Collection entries
Segment Open

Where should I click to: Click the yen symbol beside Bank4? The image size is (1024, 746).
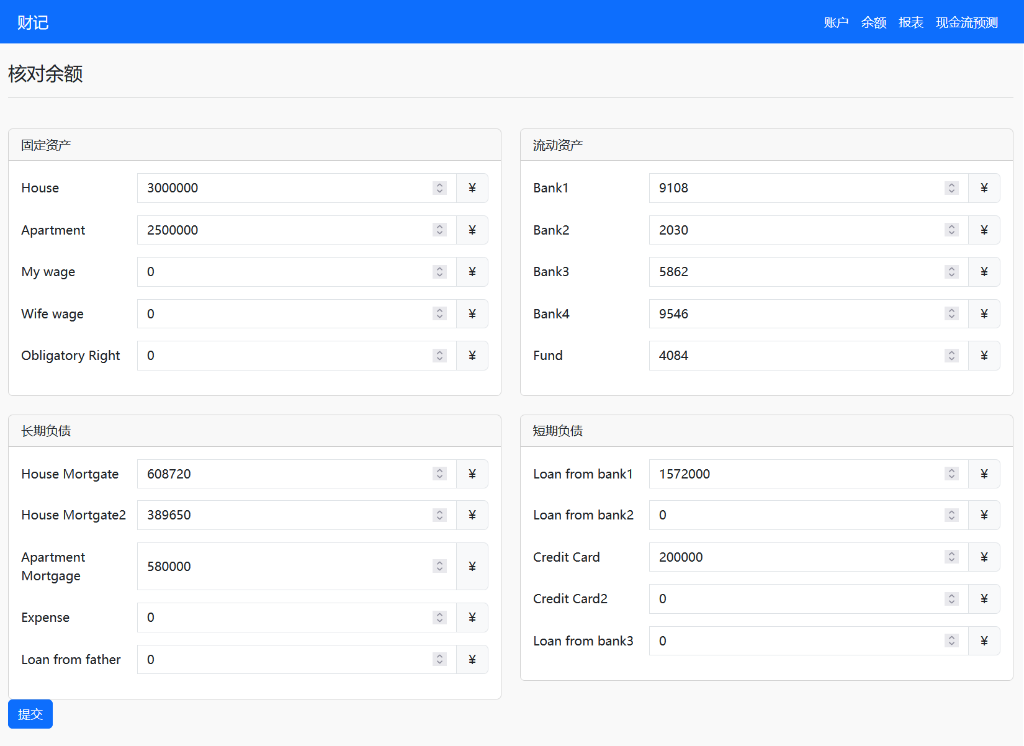(984, 314)
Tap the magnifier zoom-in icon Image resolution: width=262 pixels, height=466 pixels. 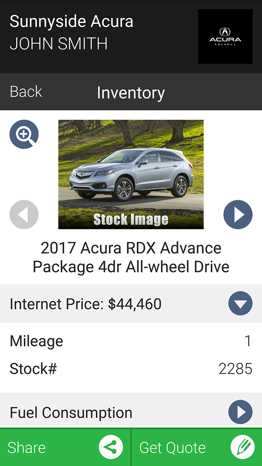tap(24, 134)
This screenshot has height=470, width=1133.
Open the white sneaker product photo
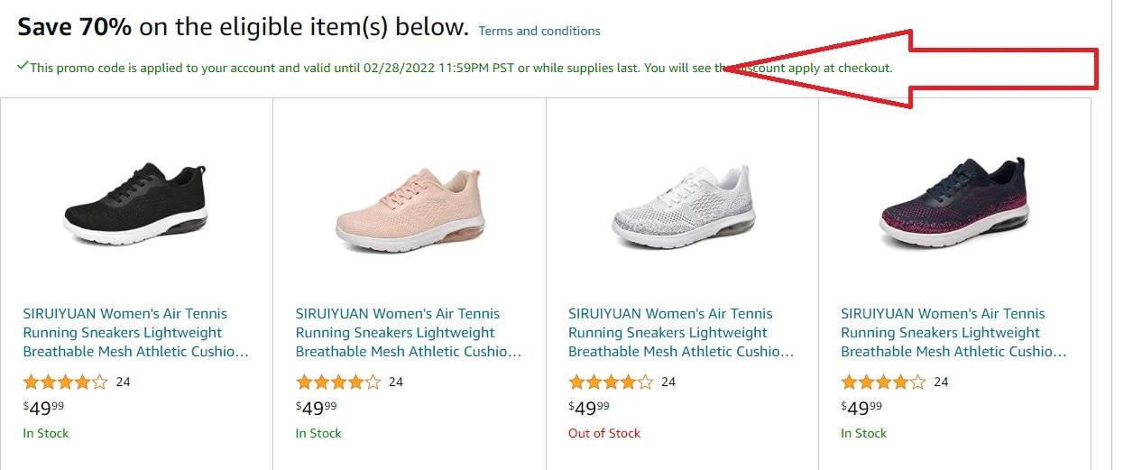pyautogui.click(x=681, y=207)
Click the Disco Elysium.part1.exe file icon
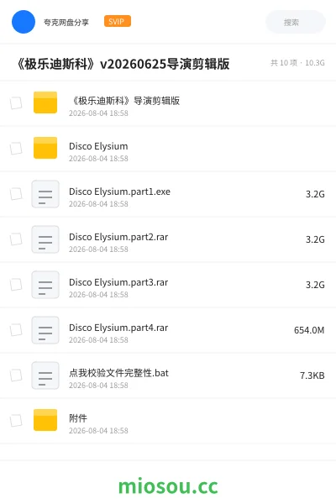The height and width of the screenshot is (504, 336). (x=45, y=194)
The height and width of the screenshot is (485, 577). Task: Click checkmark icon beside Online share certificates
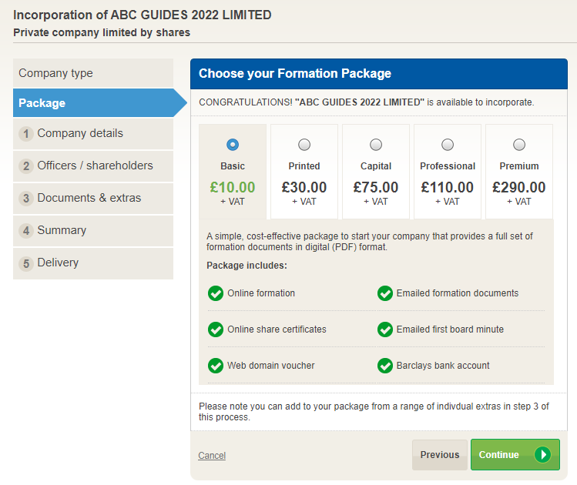point(216,329)
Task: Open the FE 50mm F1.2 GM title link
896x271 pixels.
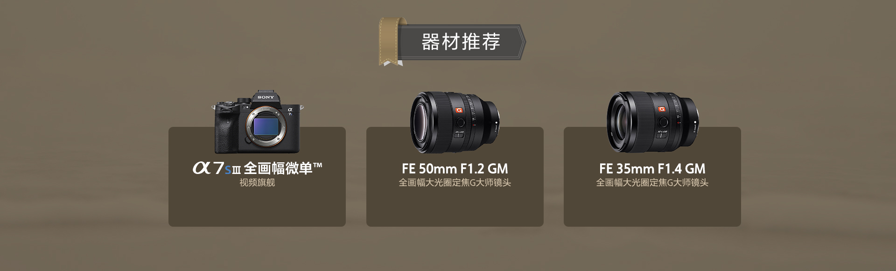Action: pos(455,168)
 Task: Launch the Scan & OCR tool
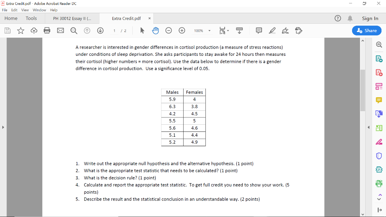379,183
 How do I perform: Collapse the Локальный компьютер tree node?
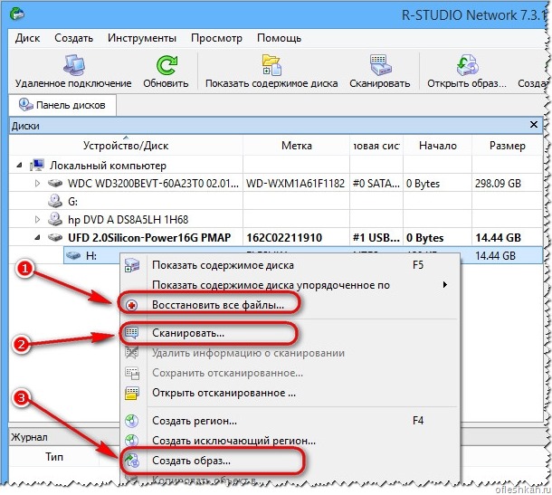click(20, 165)
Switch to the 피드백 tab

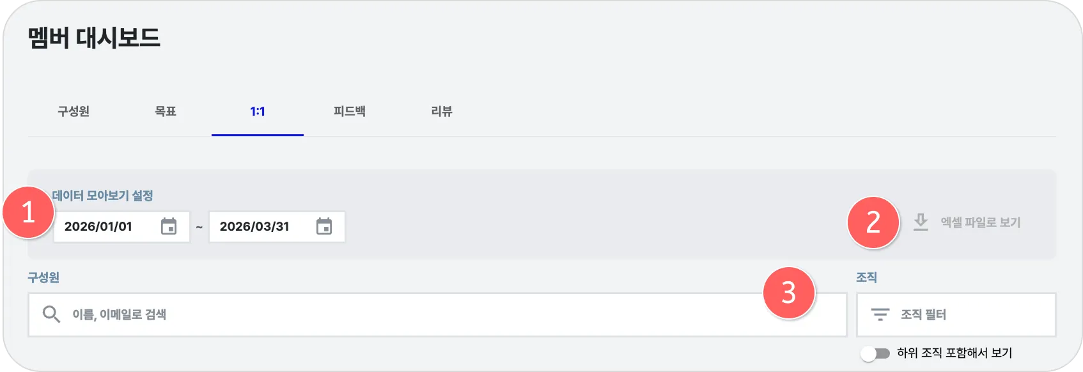click(x=350, y=111)
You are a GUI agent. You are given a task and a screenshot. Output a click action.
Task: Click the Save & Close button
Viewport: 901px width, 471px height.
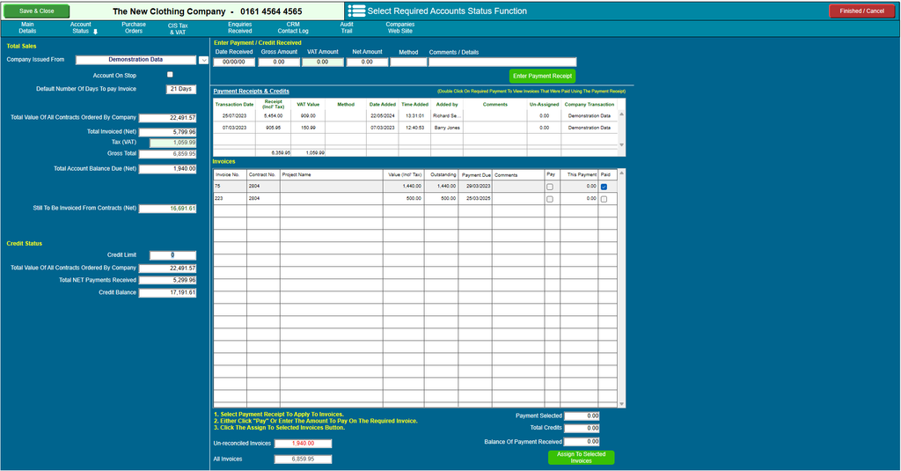37,11
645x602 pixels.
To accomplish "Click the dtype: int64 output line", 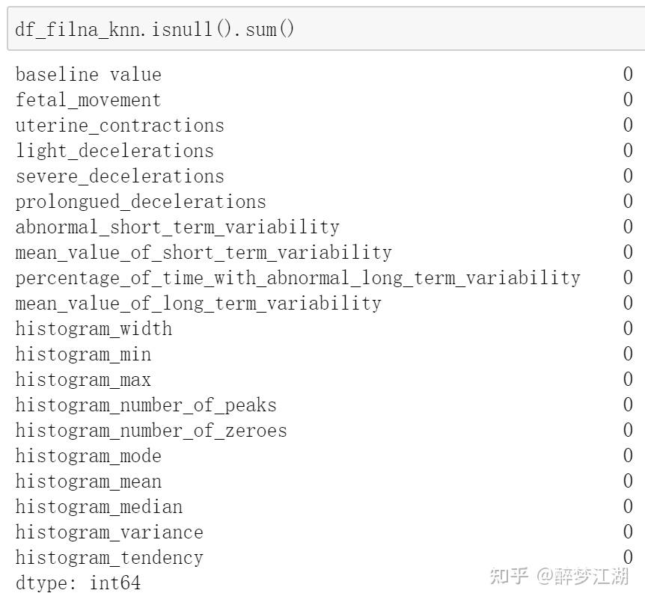I will point(78,583).
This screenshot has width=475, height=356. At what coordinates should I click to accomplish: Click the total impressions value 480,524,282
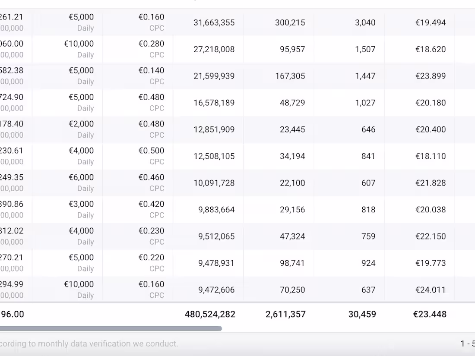210,314
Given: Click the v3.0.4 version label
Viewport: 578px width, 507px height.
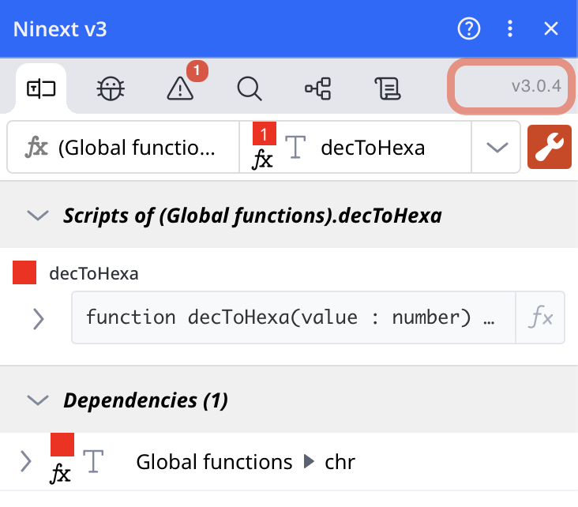Looking at the screenshot, I should point(536,86).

Segment Closed

[Task description] Your answer must be the lines from the one containing "Given: Click the v3.0.4 version label" through the last line of the records, both included, written out exactly and without pictures.

[Exercise result]
Given: Click the v3.0.4 version label
Viewport: 578px width, 507px height.
Looking at the screenshot, I should point(536,86).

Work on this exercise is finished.